Now here in Omaha I can get Netflix or Cox OnDemand. In either case Cox is providing all the infrastructure and bandwidth and for a fixed price with currently unlimited bandwidth. I pay Cox, Cox pays the bills for connectivity, Netflix pays nothing. Yet Netflix thinks they should get a free ride on Cox. Why is that, exactly Netflix? There is no doubt that streaming movies is probably the biggest hog of bandwidth. So Cox gets stuck with the bill, which they have to pass on to me, and you get all the revenue. Sweet deal for you. And screw Cox, your competitor.
So in Canada it doesn’t work that way (and unfortunately we’re moving the same direction here too). All these streaming services think they have an entitlement of unlimited bandwidth someone else has to provide, and they are clogging up the Net for everyone. And meanwhile comapnies like Netflix and all those wonderful ads for smartphones, showing streaming HD movies over a far more limited bandwidth than broadband – it’s all magic, it’s all free. But it’s not free.

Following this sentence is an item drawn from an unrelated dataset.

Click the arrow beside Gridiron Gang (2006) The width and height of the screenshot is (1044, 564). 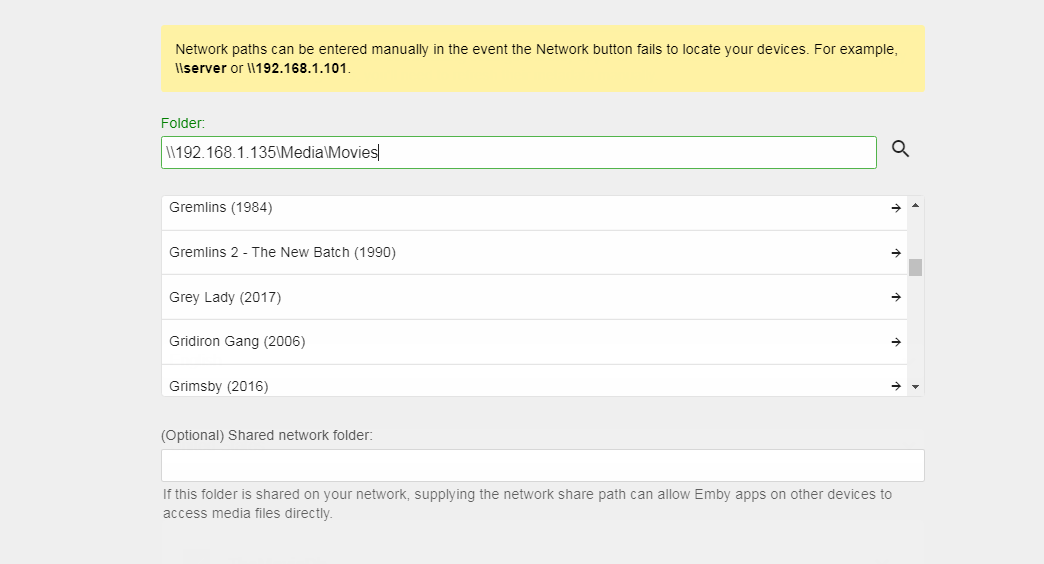896,342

I’m amused sometimes at capacity. I’ve done nearly 200 posts here on WordPress and a bunch of comments and the size of my downloaded backups hardly tilts the meter, probably not more than a couple of seconds of a streaming movie. All the media files WordPress.com allows don’t even come close to a single HD streaming movie, yet I’ve used less than 1%. I could write for decades and upload photos for years and not generate as much content as a single streaming rerun of PBS shows Netflix has in their limited documentary selections. Hundreds of thousands of people can send emails, or update their Facebook pages, or send tweets for just the bandwidth of someone watching some other rerun. But it is the bandwidth guzzler that either slows me down or ultimately ends with some bandwidth quota (like my 4G has).

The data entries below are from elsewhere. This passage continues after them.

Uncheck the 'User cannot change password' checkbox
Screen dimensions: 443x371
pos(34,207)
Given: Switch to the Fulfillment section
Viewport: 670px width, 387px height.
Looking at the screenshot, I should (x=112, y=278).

Netflix whines it’s not allowed to make profits from something it doesn’t provide. Users expect unlimited bandwidth for fixed monthly contracts because after all bandwidth is free.; some youngsters think they can get rid of cable because everything is going to be on iPhone, once it finally has LTE. These streaming services are unnecessary and are more abusive to others than all the Hummers guzzling gas and hogging the roadways; there are more efficient ways to deliver the content. But somehow it’s so American to eat-all-you-can and demand no accountability, or profit all you can from resources you got for free. Well, hate to tell you, life doesn’t work that way. And Netflix get used to it. Because of you there will eventually be bandwidth limits everywhere and lets see how you make money then. It’s the same mentality as use all the oil now and fill the atmosphere with green house gases, unsustainable consumption.